The People's Bank of China (PBOC), China's central bank, announced Friday to raise the bank reserve requirement ratio by 50 basis points from March 25.
The hike, the third this year and the ninth since the beginning of last year, is the latest move to soak up liquidity to check inflation.
After the hike, major banks will have to set aside 20 percent of their reserves and small and medium-sized banks will have to keep 16.5 percent of their deposits in reserve.
China's consumer price index (CPI), a main gauge of inflation, rose 4.9 percent in February, the same as January's.
"It is beyond my expectation.

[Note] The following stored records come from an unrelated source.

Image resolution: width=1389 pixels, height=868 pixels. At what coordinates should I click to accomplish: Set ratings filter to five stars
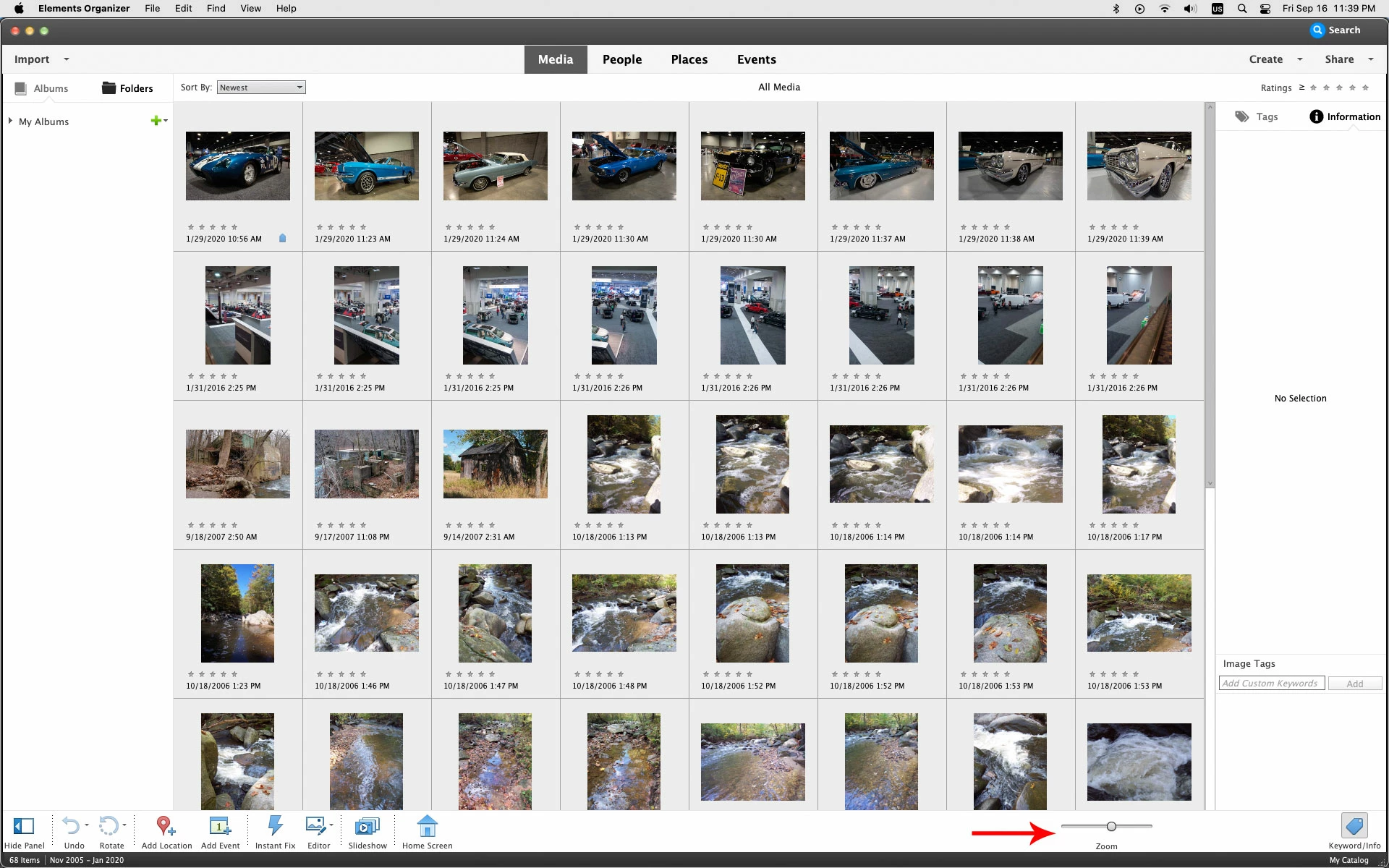coord(1365,88)
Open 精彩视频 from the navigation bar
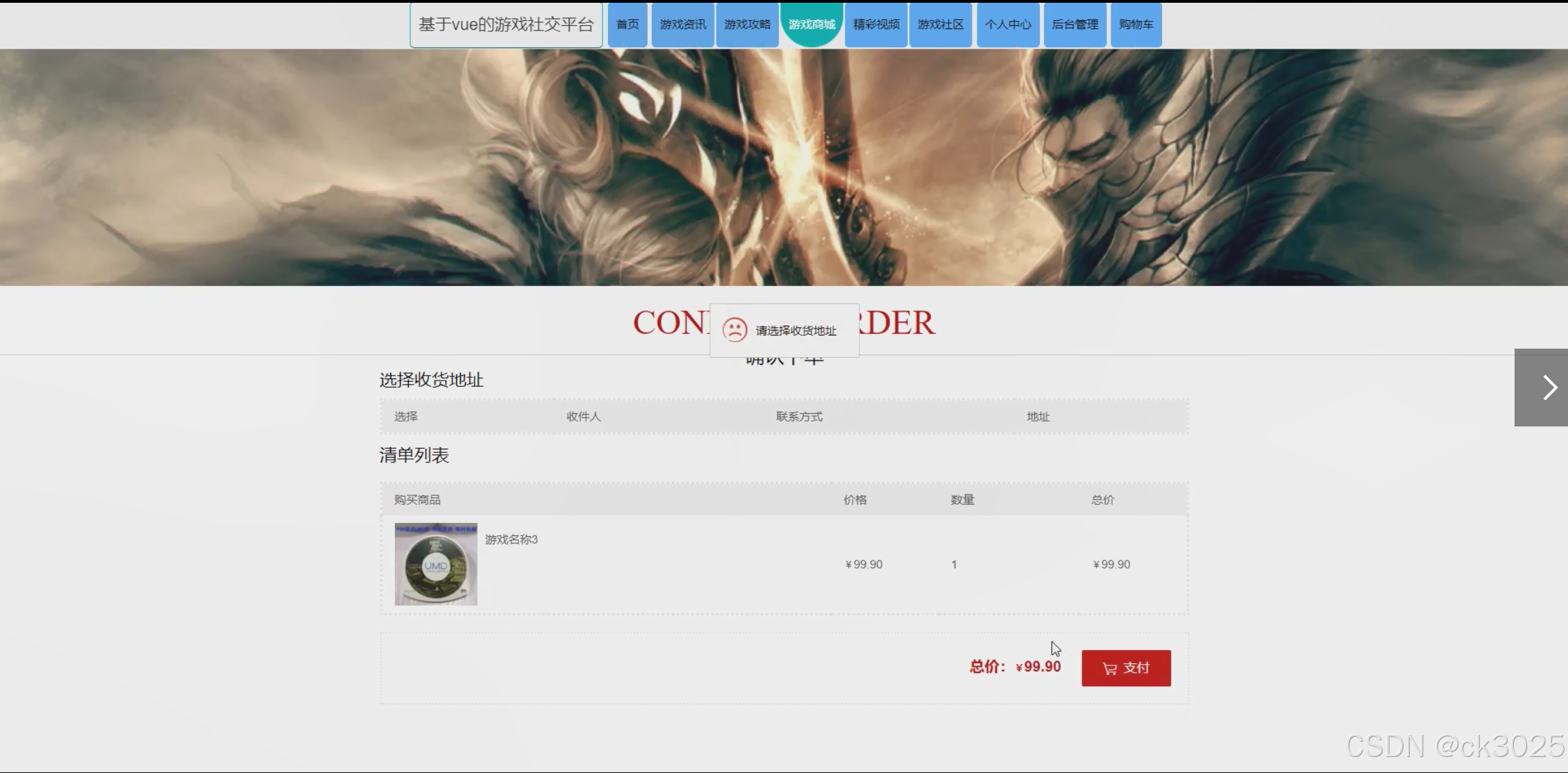Image resolution: width=1568 pixels, height=773 pixels. pyautogui.click(x=875, y=24)
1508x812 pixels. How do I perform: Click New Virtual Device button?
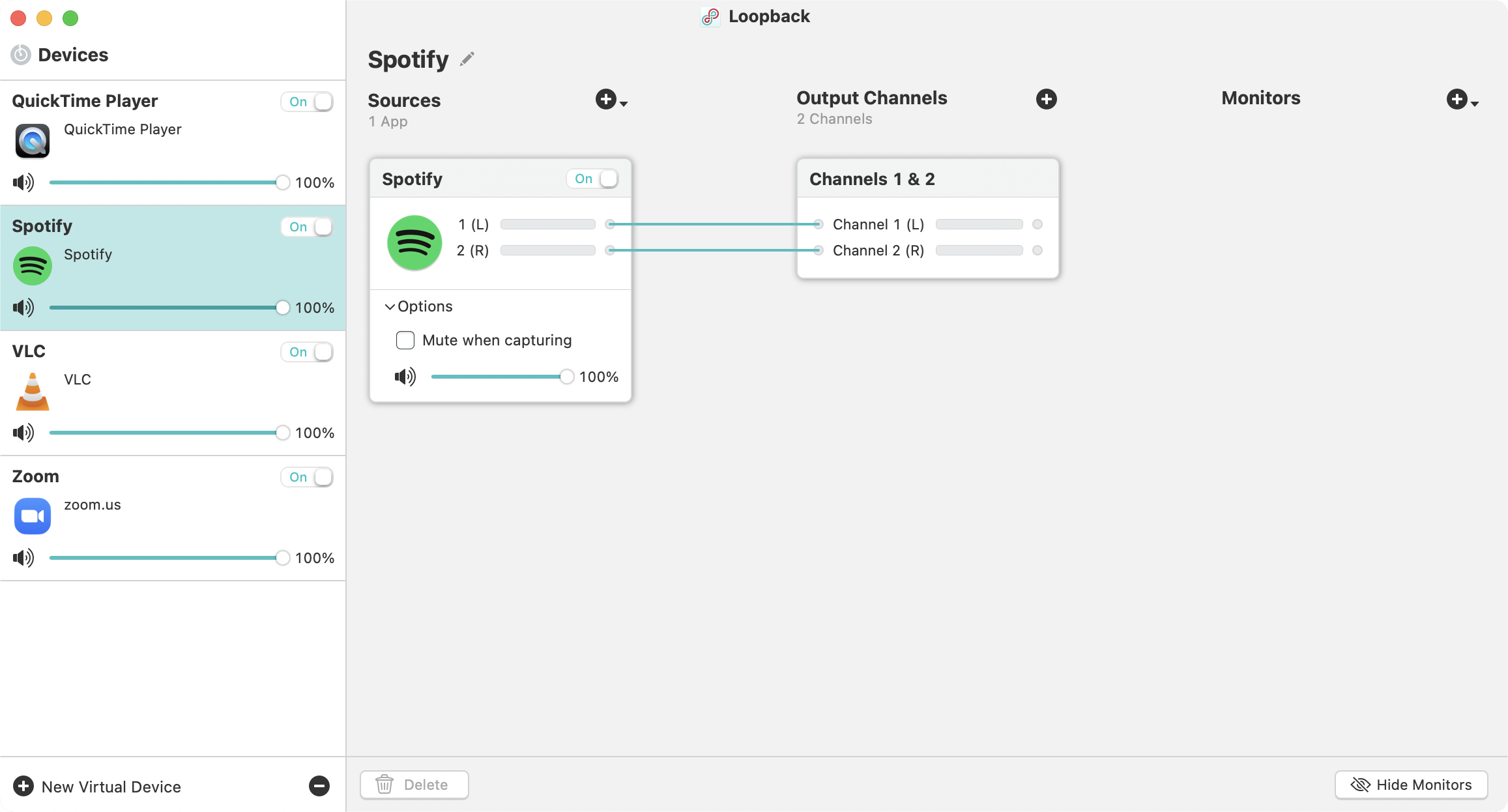[98, 787]
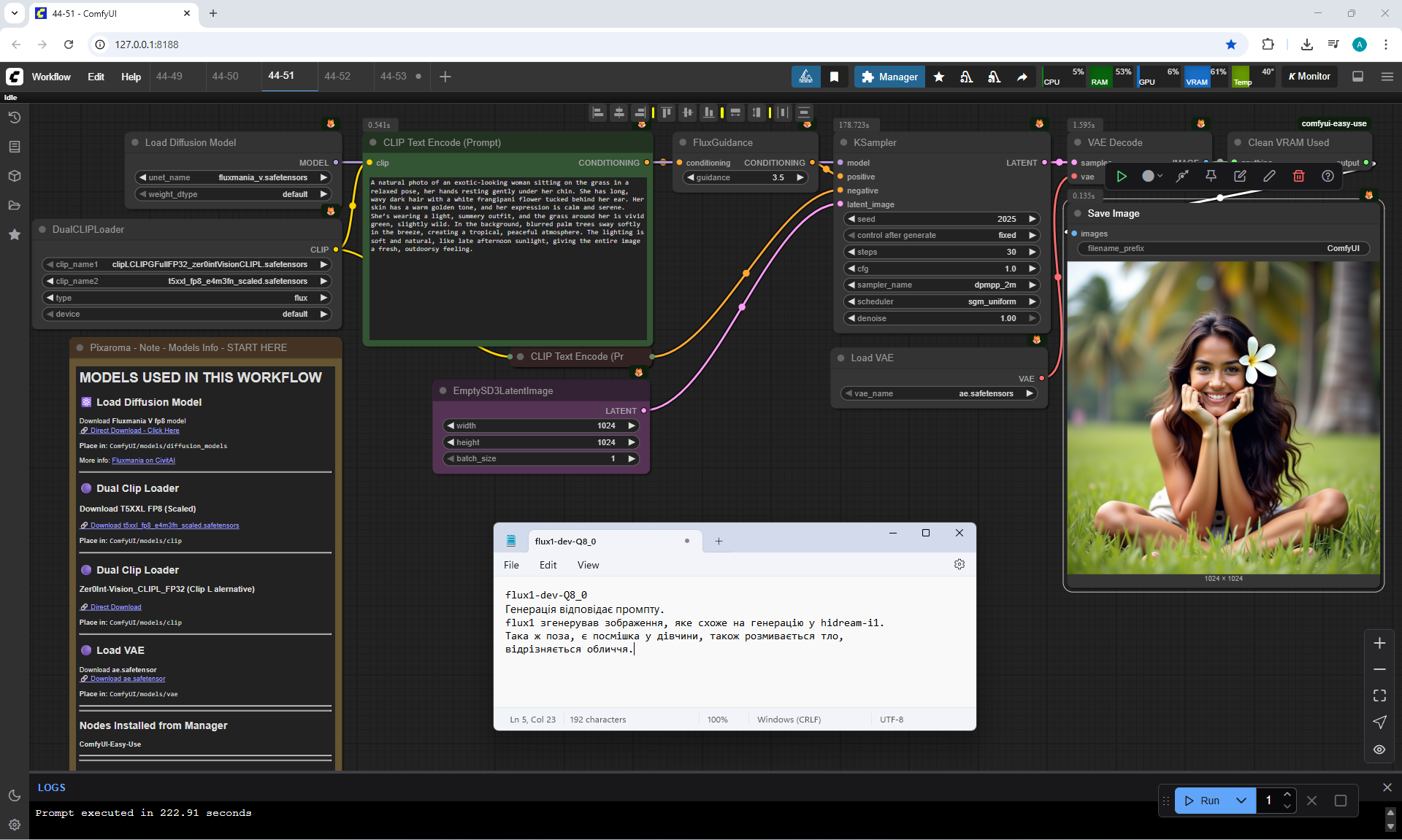This screenshot has width=1402, height=840.
Task: Click the green play node execute icon
Action: pyautogui.click(x=1122, y=176)
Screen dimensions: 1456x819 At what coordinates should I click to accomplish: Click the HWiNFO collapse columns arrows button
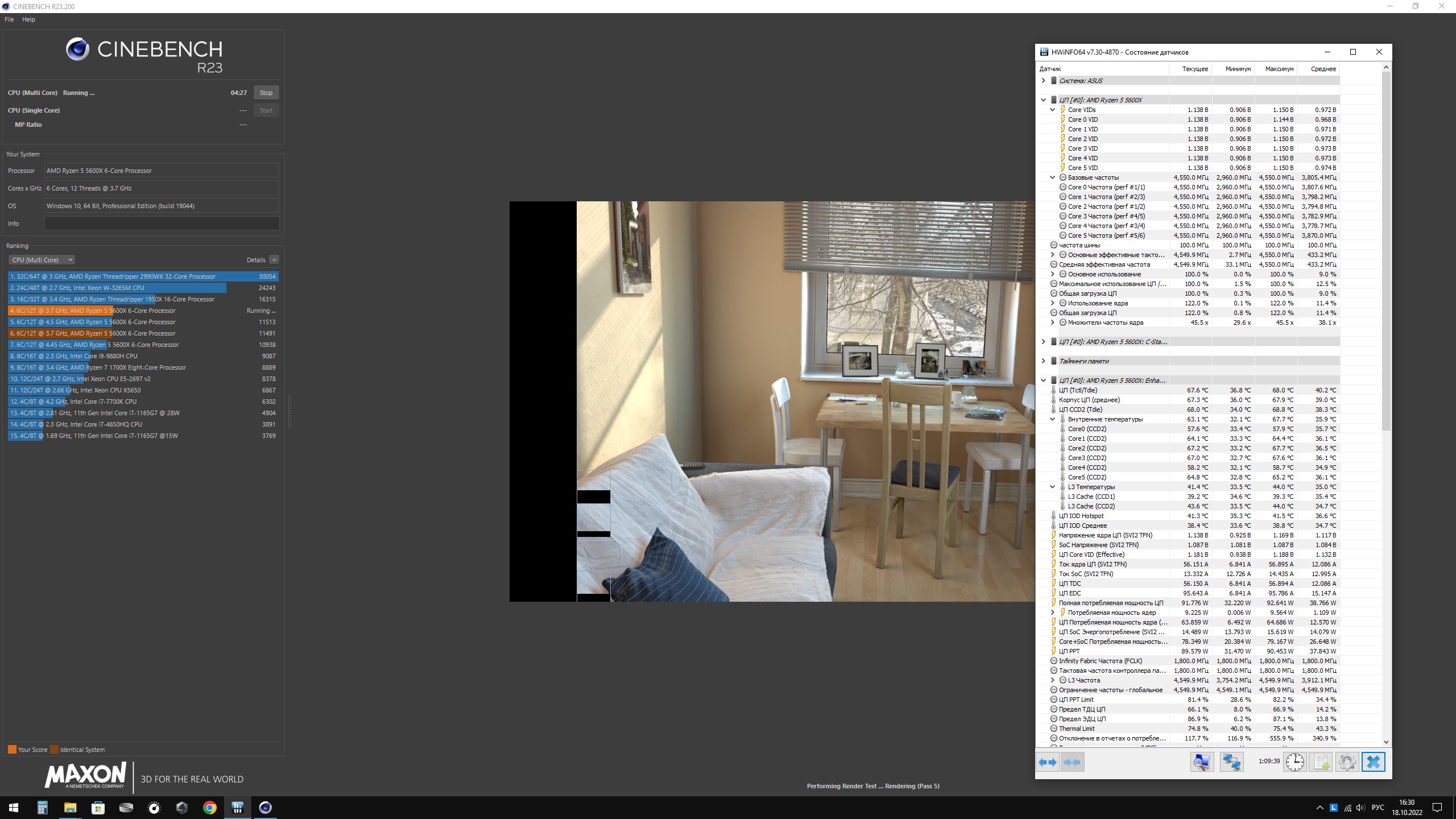[1072, 762]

The move shows the central bank's determination to further control liquidity as the CPI would probably continue rising in March," said Jiang Chao, an analyst with Guotai Junan Securities.
The central bank's aggressive open market operations this week had eased speculation of further tightening measures.
On Thursday, the central bank auctioned 50 billion yuan (7.61 billion U.S. dollars) of three-month bills at a yield of 2.7944 percent and sold 60 billion yuan worth of 91-day repurchase agreements to banks with a yield of 2.8 percent.
Offsetting the 181 billion yuan of bills and repurchase agreements that matured, the central bank took 49 billion yuan of liquidity out of the money market this week through open market operations on Tuesday and Thursday.
"The surprising move will lock up about 400 billion yuan of cash that banks would otherwise have been able to lend," said Lu Zhengwei, chief economist with the Industrial Bank, adding there will be no interest rate hike in March.